Title: The Plague
Author: Albert Camus
Genre: Philosophical literature
A gripping tale of human unrelieved horror, of survival and resilience, and of the ways in which humankind confronts death, The Plague is at once a masterfully crafted novel, eloquently understated and epic in scope, and a parable of ageless moral resonance, profoundly relevant to our times. In Oran, a coastal town in North Africa, the plague begins as a series of portents, unheeded by the people. It gradually becomes an omnipresent reality, obliterating all traces of the past and driving its victims to almost unearthly extremes of suffering, madness, and compassion.
This story is as in-depth as Mariana Trench. Parabolic literature requires intellect, empiricism, philosophy. Albert Camus defined the term plague with several meanings. Fatal disease. War. Hidden evil in humankind. But most of all, it's a story that shows different behaviors in the face of danger.
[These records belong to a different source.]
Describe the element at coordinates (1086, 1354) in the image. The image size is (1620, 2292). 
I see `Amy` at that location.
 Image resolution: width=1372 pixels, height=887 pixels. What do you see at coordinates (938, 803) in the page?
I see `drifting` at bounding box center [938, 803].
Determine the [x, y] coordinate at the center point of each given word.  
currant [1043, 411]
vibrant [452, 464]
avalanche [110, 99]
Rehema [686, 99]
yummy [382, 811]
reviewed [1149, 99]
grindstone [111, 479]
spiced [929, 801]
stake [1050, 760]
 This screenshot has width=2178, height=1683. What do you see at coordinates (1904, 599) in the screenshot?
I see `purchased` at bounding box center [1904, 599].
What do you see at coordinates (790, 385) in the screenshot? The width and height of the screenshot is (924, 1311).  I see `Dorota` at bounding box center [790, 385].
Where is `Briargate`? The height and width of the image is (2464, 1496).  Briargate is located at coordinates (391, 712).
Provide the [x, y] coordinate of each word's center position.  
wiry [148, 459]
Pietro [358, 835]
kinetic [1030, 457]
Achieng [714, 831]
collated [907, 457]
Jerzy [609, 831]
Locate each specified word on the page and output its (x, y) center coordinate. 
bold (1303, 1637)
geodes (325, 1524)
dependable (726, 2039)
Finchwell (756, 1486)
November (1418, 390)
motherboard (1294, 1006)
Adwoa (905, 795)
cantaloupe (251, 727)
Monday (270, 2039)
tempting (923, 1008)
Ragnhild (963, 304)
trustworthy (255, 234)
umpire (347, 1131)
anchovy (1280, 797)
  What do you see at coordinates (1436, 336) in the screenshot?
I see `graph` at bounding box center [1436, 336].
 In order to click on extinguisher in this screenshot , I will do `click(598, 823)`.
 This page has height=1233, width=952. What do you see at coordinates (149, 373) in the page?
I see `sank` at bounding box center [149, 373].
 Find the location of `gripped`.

There are the cowards, the heroes, the ones who fight, the ones who pray for survival, the ones who try to escape, and finally those who, by accepting the inevitable death, want to make the most of the last moments of life. This novel proves that people can never truly tell how they would react in tragic situations. And it's not only a story of a contagious disease, it's a story of contaminated minds that accept a state in which nothing is dependent on them. It was the first "serious literature" read I have ever done. I was barely 14 when I first read it and ever since that time I've been referring to this novel as a basis for philosophical essays. Mon Dieu. This is a piece of a true literary artistry.
“There are more things to admire in men than to despise.”
"The evil that is in the world always comes of ignorance."
“But memory is less disposed to compromise.”